### Record excerpts

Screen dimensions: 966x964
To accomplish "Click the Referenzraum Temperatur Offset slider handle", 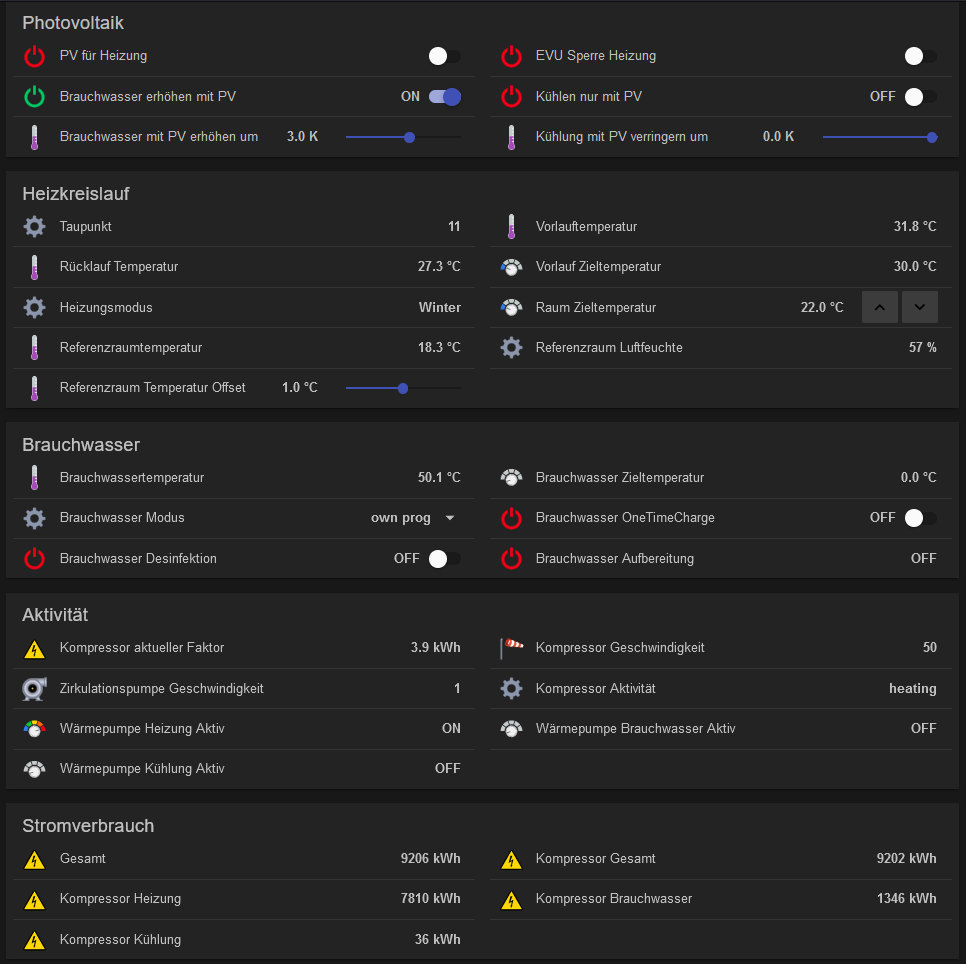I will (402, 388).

...

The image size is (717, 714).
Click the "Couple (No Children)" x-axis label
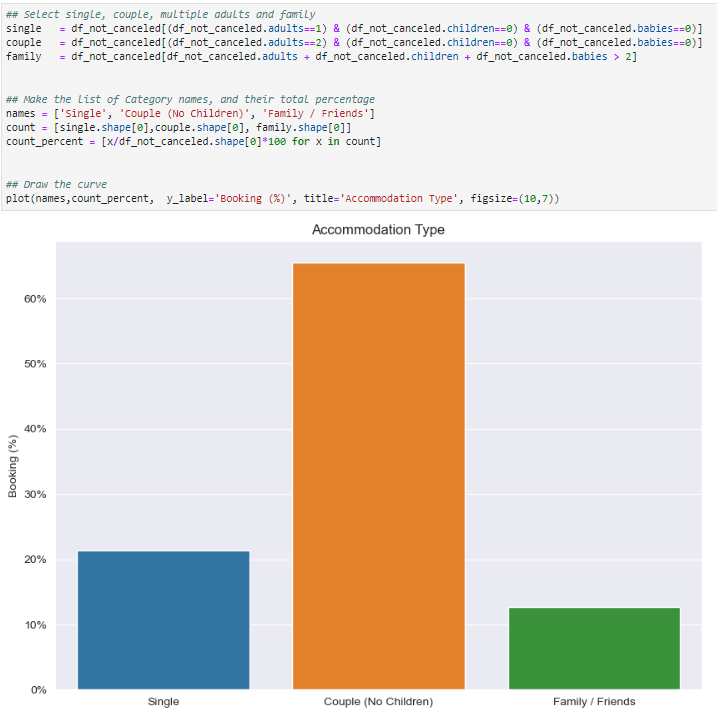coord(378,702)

* * *

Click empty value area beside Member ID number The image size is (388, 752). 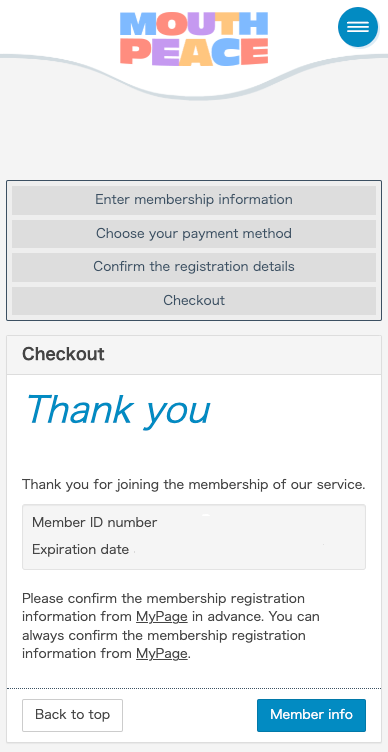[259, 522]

### Stated goal
Convert everything from the line containing "The image size is (717, 714)." down to the line containing "coord(378,702)" into a two-column CSV with the columns "prompt" and "response". Each request gets one row, with its text and its answer each in a single quoted field and line breaks turned into spaces. Leave the pictures out.

### Written answer
prompt,response
"The image size is (717, 714). Click the ""Couple (No Children)"" x-axis label","coord(378,702)"